-3

How can I reach the following webpage using Python Requests?

https://www.fidelity.com.hk/investor/en/fund-prices-performance/fund-price-details/factsheet-historical-nav-dividends.page?FundId=10306

enter image description here

The page is forwarded until I click the 2 "Accept" buttons.

enter image description here

This is what I do:

import requests
s = requests.Session()
r = s.post("https://www.fidelity.com.hk/investor/en/important-notice.page?submit=true&componentID=1298599783876")
r = s.get("https://www.fidelity.com.hk/investor/en/fund-prices-performance/fund-price-details/factsheet-historical-nav-dividends.page?&FundId=10306")

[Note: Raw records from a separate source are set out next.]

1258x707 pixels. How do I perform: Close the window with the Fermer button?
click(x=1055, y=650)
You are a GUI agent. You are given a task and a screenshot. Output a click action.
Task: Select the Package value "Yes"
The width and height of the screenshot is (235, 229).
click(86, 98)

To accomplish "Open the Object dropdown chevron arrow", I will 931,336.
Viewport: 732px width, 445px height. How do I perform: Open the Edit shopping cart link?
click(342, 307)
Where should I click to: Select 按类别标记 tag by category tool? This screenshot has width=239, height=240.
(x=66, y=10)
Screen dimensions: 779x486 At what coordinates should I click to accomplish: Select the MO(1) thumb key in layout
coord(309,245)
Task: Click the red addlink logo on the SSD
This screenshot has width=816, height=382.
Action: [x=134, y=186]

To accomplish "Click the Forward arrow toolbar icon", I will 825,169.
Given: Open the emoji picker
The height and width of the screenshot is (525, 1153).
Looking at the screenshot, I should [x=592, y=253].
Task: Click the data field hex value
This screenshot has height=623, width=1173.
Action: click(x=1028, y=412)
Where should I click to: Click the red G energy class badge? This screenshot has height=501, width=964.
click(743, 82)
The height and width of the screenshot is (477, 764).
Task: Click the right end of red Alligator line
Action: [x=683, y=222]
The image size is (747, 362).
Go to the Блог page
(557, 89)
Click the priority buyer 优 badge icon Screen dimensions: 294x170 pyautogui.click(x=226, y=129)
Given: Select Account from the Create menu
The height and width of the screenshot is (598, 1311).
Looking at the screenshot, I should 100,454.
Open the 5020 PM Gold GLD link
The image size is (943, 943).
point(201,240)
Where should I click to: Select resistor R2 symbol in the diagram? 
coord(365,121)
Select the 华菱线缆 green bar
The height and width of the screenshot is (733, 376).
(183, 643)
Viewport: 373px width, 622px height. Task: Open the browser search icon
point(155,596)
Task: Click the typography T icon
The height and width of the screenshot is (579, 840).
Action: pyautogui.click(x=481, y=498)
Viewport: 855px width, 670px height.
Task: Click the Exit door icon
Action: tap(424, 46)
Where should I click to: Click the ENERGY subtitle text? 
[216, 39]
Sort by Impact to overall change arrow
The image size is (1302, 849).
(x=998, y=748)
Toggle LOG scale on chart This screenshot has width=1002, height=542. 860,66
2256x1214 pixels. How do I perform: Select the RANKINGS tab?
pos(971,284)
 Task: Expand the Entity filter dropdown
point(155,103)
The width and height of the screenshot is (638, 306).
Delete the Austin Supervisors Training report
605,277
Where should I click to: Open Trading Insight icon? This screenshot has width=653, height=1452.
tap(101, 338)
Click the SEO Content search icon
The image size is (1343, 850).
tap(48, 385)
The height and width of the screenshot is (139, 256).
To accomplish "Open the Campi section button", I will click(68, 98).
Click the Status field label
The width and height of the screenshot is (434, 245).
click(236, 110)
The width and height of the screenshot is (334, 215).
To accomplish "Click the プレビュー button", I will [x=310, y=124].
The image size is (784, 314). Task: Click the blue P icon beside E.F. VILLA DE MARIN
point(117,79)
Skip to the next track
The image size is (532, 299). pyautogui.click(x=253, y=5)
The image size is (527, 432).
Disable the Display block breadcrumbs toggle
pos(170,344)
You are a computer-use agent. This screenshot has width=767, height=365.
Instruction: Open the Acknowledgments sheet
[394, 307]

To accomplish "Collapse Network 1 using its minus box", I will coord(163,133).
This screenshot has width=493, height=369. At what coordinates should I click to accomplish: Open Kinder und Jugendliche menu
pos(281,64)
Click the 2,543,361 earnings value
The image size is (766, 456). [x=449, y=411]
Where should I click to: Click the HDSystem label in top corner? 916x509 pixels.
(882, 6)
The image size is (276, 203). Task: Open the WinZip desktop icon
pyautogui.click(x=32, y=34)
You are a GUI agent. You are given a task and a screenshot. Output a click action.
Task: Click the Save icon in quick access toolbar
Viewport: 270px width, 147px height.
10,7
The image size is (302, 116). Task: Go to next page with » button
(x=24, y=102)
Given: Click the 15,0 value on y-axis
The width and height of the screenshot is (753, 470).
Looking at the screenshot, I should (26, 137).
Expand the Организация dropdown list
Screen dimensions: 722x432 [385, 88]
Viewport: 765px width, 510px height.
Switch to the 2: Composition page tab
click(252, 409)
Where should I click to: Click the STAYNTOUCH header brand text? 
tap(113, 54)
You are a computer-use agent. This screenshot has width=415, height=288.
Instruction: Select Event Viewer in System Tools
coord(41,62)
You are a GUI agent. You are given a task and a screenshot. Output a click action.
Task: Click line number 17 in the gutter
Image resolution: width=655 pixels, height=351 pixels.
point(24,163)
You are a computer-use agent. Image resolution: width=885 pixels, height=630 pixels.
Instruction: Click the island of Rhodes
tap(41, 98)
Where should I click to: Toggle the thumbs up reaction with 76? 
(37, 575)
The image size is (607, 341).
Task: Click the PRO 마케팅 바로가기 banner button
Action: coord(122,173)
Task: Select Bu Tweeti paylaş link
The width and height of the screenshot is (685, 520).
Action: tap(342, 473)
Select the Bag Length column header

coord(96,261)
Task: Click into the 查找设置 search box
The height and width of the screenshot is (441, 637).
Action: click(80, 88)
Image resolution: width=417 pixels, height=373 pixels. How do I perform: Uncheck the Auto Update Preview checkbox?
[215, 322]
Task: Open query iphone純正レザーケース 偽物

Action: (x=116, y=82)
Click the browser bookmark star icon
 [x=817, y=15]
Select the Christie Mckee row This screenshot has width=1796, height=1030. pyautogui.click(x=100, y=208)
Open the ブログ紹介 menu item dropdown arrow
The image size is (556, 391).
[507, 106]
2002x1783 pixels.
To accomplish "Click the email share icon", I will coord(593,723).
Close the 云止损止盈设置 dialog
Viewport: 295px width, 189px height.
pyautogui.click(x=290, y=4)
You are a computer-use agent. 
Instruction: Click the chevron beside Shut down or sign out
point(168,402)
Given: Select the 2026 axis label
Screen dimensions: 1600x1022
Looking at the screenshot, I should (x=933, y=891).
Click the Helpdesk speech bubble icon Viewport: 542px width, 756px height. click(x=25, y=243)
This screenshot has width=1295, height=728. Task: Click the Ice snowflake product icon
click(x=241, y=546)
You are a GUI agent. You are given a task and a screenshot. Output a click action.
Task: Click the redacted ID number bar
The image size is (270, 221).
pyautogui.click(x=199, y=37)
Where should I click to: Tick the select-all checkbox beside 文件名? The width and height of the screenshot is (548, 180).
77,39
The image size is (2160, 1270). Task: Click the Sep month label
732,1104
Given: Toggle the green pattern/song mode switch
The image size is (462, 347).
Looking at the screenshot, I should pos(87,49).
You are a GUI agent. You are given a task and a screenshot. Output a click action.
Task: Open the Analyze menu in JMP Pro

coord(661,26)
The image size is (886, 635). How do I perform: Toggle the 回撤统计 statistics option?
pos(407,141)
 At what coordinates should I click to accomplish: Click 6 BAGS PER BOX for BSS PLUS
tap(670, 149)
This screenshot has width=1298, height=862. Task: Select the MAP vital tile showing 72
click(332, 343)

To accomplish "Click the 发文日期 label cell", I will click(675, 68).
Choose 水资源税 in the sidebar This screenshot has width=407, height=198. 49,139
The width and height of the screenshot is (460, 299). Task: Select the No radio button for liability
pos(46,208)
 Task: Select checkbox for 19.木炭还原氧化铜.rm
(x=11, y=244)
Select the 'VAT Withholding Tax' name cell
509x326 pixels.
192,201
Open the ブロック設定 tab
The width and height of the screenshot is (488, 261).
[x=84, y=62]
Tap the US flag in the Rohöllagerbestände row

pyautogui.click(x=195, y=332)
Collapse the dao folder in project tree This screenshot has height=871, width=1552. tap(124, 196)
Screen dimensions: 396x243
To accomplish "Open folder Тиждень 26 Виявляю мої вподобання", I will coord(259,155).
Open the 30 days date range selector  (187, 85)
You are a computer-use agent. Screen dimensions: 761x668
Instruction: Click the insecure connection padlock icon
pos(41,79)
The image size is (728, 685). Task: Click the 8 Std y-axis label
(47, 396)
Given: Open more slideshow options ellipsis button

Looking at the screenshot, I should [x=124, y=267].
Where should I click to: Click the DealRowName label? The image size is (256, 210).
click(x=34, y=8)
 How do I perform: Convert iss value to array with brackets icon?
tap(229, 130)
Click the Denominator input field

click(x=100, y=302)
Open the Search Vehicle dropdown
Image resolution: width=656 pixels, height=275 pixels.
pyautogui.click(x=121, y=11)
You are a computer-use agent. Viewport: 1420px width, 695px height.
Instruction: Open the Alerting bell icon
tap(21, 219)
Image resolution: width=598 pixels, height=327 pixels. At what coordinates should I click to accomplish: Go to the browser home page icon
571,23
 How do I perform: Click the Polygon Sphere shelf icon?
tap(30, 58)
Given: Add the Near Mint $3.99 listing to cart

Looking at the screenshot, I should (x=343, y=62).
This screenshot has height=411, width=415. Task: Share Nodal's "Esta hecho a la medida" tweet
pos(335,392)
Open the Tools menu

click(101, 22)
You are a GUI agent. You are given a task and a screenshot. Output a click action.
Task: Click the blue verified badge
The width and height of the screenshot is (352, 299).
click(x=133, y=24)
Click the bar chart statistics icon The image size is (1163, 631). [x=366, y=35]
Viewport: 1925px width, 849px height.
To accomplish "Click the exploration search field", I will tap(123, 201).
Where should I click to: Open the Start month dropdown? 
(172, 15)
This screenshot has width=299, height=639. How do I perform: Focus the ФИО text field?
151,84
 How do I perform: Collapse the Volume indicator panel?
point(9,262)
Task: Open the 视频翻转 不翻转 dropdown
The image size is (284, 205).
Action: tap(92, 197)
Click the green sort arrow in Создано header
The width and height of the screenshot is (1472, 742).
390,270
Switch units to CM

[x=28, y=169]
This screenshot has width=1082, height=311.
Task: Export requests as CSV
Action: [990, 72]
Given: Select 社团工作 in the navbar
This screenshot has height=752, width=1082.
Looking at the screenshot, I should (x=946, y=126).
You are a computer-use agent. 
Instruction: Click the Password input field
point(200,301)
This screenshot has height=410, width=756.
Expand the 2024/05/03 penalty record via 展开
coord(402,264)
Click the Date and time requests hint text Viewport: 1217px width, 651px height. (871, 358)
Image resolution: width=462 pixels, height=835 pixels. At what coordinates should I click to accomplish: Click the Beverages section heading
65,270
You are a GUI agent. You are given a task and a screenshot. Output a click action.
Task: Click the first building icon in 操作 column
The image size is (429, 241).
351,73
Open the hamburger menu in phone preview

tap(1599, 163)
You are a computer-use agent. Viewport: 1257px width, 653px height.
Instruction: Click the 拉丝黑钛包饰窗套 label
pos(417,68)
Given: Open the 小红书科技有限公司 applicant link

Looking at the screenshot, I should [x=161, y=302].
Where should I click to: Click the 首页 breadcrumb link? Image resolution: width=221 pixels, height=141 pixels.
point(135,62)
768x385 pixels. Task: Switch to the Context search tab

How do I handle the first "Accept" button, I have checked there is a cookie called "Accepted", am I correct?:

<a id="terms_use_accept" class="btn btn-default standard-btn smallBtn" title="Accept" href="javascript:void(0);">Accept</a>
Terence Ng
  • 442
  • 2
  • 8
  • 19
  • 1
    Why do you need to deal with that? You can still se the HTML code "behind" that pop-up. – cdonts Mar 07 '15 at 03:42
  • @cdonts I have to click the 2 "Accept" buttons to forward to the page of historical fund price. – Terence Ng Mar 08 '15 at 04:13
  • Why don't you use the URL of the prices page instead of the one above? – cdonts Mar 08 '15 at 14:43
  • @cdonts I suppose I am using the URL of the prices page already. Please correct it if I am wrong! – Terence Ng Mar 08 '15 at 22:59
  • There are no direct modules to scrap dynamic web pages. Either u should use ghost or selenium. http://stackoverflow.com/questions/13287490/is-there-a-way-to-use-phantomjs-in-python . If not in python, phantomjs helps you. – Murali Mopuru Mar 10 '15 at 12:58

3 Answers3

1

First of all, requests is not a browser and there is no JavaScript engine built-in.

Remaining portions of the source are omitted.